その背景には「文化は自己満足」であり、「自己満足である限り評価は求めないはずだ」という厳として考えがあり、そして、「信念を持った自己満足」なら、「いつか評価されるときがくるかも知れない」が、それをあてこむのはプライドのないことの立証にほかならない、と言う。
「日本人はカラオケに"自己満足"していたから世界がついてきたんで、"聞いてくれ"といったことは絶対ない。カラオケなんて国辱だと思っていたが、夜になると歌わずにはいられないから、ニューヨークでもパリでもロンドンでも集まって歌っていた。そうしているうちにカラオケは日本文化として世界に広まった」
自治体の役人と地方文化・伝統文化の関係については、パプア・ニューギニアへ行ったとき案内してくれた政府の女性課長の例を日下さんはあげた。彼女はシドニー大学を出た25,6歳の美人で、そのきれいな英語の説明もなかなか知的だったが、翌日のお昼は、ポートモレスビー市長の家で食事をし、現地の踊りを見せてくれた。
「腰蓑をつけて、女性は全部オッパイを出しいて踊っている。その中に、なんだか見たことがあるような人がいるなと思ったら、その女性課長なんですよ。みんな"アッ、あの人だ"と」
これこそが「地方の威厳のある文化」で、また「威厳ある文化人の姿」だと日下さんはいうのである。さらに、「日本の田舎にそれだけ腹のすわった人がいるか」ともいうのである。

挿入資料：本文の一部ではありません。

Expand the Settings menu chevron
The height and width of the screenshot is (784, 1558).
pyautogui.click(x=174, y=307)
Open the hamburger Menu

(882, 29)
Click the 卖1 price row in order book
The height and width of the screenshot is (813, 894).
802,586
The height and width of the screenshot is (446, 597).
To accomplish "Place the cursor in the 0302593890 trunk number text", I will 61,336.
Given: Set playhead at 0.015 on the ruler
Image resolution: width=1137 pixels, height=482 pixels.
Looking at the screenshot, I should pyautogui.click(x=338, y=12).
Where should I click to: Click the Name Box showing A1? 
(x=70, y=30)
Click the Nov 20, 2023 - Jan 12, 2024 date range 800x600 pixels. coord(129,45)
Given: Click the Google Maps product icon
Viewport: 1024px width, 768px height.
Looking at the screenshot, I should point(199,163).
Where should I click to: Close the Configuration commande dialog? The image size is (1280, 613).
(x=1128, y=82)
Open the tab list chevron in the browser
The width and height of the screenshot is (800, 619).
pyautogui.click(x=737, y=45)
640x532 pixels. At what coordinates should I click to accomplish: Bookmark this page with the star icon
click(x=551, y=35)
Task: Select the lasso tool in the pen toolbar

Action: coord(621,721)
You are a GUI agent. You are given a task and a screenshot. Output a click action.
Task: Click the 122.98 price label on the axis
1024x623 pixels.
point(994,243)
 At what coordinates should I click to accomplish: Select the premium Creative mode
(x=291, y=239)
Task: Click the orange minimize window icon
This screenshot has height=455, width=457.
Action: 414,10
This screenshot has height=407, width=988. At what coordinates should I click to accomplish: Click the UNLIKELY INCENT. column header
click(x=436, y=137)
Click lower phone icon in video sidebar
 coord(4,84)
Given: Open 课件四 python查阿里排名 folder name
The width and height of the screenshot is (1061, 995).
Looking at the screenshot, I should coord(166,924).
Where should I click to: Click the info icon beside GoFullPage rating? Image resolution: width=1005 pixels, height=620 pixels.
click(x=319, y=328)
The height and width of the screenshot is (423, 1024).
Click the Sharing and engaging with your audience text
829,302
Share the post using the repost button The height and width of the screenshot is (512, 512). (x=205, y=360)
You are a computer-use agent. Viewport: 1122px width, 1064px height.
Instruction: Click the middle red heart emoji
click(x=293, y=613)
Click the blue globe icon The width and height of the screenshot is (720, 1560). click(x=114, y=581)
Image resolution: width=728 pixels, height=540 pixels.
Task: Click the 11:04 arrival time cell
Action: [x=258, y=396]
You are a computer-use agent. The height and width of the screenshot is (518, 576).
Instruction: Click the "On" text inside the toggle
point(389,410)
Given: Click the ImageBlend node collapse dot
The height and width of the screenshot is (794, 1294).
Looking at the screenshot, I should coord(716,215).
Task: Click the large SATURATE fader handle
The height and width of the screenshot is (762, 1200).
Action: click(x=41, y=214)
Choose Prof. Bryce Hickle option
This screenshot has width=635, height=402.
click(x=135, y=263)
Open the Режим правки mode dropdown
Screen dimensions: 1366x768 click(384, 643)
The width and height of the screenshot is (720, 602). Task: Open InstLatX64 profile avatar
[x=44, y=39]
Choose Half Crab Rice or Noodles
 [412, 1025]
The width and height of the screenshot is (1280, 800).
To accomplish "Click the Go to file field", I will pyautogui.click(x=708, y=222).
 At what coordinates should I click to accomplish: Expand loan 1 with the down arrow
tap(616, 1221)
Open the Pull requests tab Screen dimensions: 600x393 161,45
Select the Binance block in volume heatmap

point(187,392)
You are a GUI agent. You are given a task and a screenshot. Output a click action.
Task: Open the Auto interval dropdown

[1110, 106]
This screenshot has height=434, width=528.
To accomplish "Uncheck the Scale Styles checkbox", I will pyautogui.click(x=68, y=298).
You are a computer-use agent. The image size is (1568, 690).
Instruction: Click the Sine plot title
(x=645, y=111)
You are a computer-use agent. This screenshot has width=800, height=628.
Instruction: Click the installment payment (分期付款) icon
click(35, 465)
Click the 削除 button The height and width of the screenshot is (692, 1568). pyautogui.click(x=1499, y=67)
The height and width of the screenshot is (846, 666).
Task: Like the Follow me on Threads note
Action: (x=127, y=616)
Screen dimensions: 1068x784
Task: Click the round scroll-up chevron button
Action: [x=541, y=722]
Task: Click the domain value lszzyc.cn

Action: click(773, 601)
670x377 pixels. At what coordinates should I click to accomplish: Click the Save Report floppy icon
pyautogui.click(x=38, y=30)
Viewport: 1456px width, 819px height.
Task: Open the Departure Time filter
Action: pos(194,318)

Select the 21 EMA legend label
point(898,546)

研究会のはじまる前、「ほめる方は5ページで済むが、けなすのは3冊分くらい必要だ」と語った日下さんだが、北海道網走の博物館・網走監獄、旭川の優佳良織工芸館、佐渡・小木町の小木民俗博物館をていねいな筆致でほめた。いずれも日下さんのいうところの「自己」あるいは個人の「強い思い」のこもっているものである。
そして、これらをほめるということは、ひるがえってなにをほめていないか、なにをほめたくないかがわかるように日下さんは書いている。彼は最後までへそ曲がりなのである。
この2年間、日本列島をめぐり歩いて得た感想は、まず日本は広いということである。面積も決して狭くはないのだが、それより自然の多様多彩さに感じ入った。明治初年に日本の「奥地」を歩いた英国の旅行家イサベラ・バードとおなじく、日本は山と森と、それから水の国だと思い知った。それらはみな複雑で、恐ろしいほど変化に富んだ表情をしていた。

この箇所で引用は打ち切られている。